U.S. crude reached a five-month high above $84 on Oct. 7 on
expectations the Federal Reserve would this year embark on a
second round of expansionary monetary measures to boost growth.
"We have been voicing our concerns about the sustainability
of this price move because there is still a lot of uncertainty
about the macro backdrop," Yu said.
"This macro move in China has served to remove some
optimism in other commodities as well. People are turning their
attention again to the fact that there are tightening measures
in some parts of the world."
China's rate increase reflects concern about resurgent
asset prices and could mark the start of a more aggressive
phase of monetary tightening in the world's fastest-growing
major economy. []
If there was ever any doubt about China's role in driving
the stuttering global economic recovery, the impact has been
felt by markets across the board from Wall Street to gold
prices. [] []
Asian stocks fell on Wednesday, with Japan's Nikkei average
tumbling almost 2 percent to a two-week low, as investors
rushed to take profits after China unexpectedly tightened
credit. []
The dollar dipped against a basket of currencies on
Wednesday, trimming the previous session's gains, but was seen
likely to stay supported due to the potential for further
short-covering. []
U.S. crude inventories rose by a greater-than-expected 2.3
million barrels last week while product stocks fell despite an
increase in refinery operations, the American Petroleum
Institute (API) said on Tuesday.

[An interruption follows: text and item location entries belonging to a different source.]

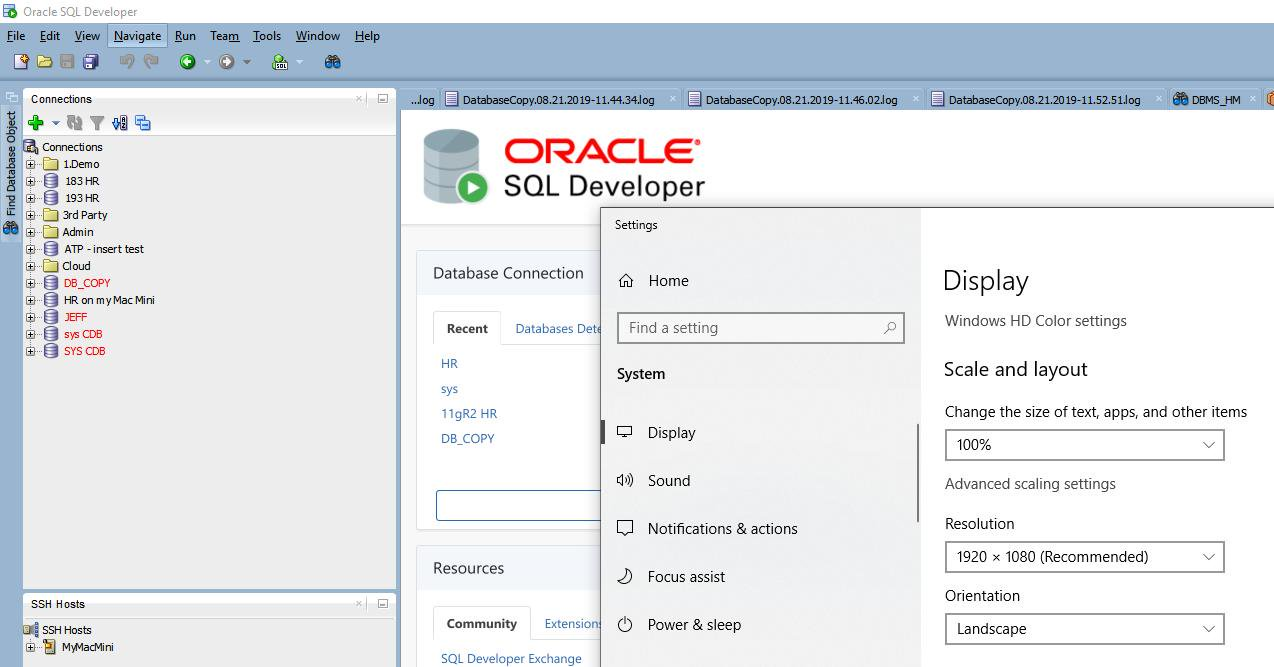Visit SQL Developer Exchange
Image resolution: width=1274 pixels, height=667 pixels.
[x=511, y=658]

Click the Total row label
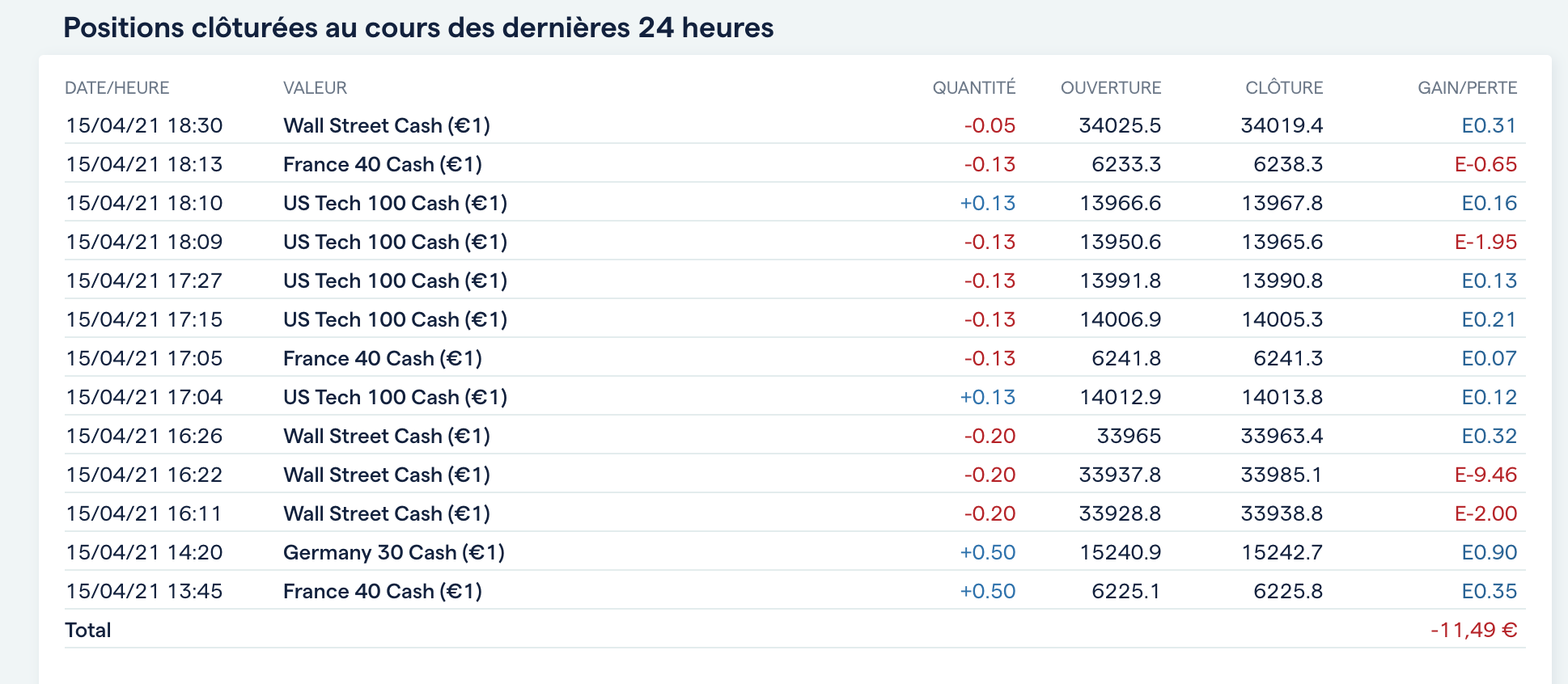point(88,631)
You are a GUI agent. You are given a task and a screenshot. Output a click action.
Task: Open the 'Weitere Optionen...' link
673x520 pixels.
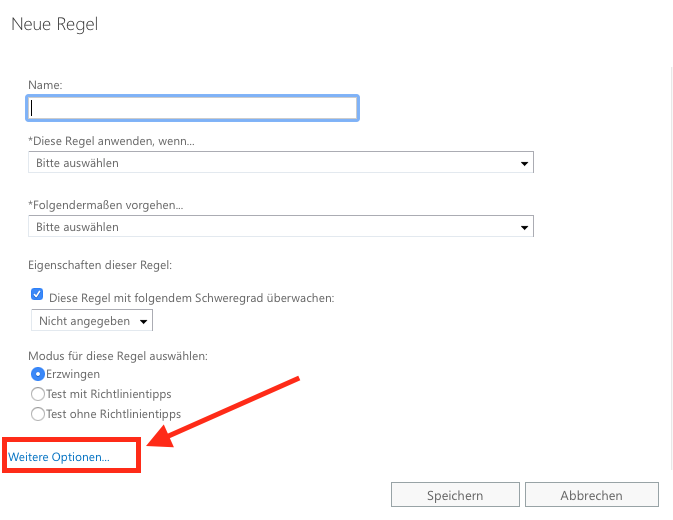(59, 457)
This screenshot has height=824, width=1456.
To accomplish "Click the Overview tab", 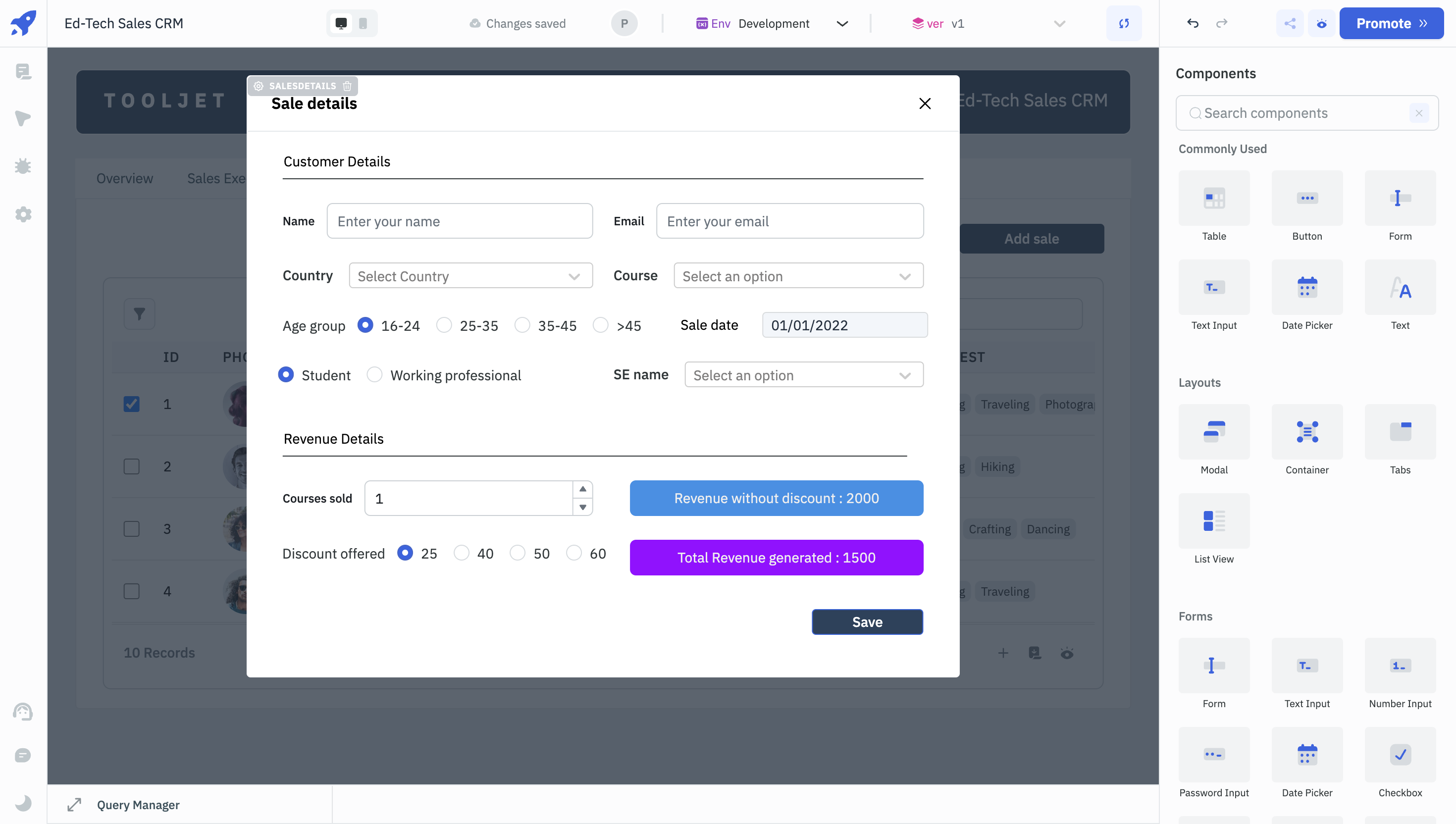I will [x=124, y=178].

A Reuters survey indicated
crude stockpiles would rise by 1.9 million barrels. []
[]
Stocks of distillate fuel, including diesel and heating
oil, fell by 854,000 barrels, roughly in line with
expectations, while gasoline stocks fell by just 83,000
barrels, compared with analysts' forecast for a 1.3-million
barrel drop.
Government data from the U.S. Energy Information
Administration (EIA) will follow at 1430 GMT on Wednesday.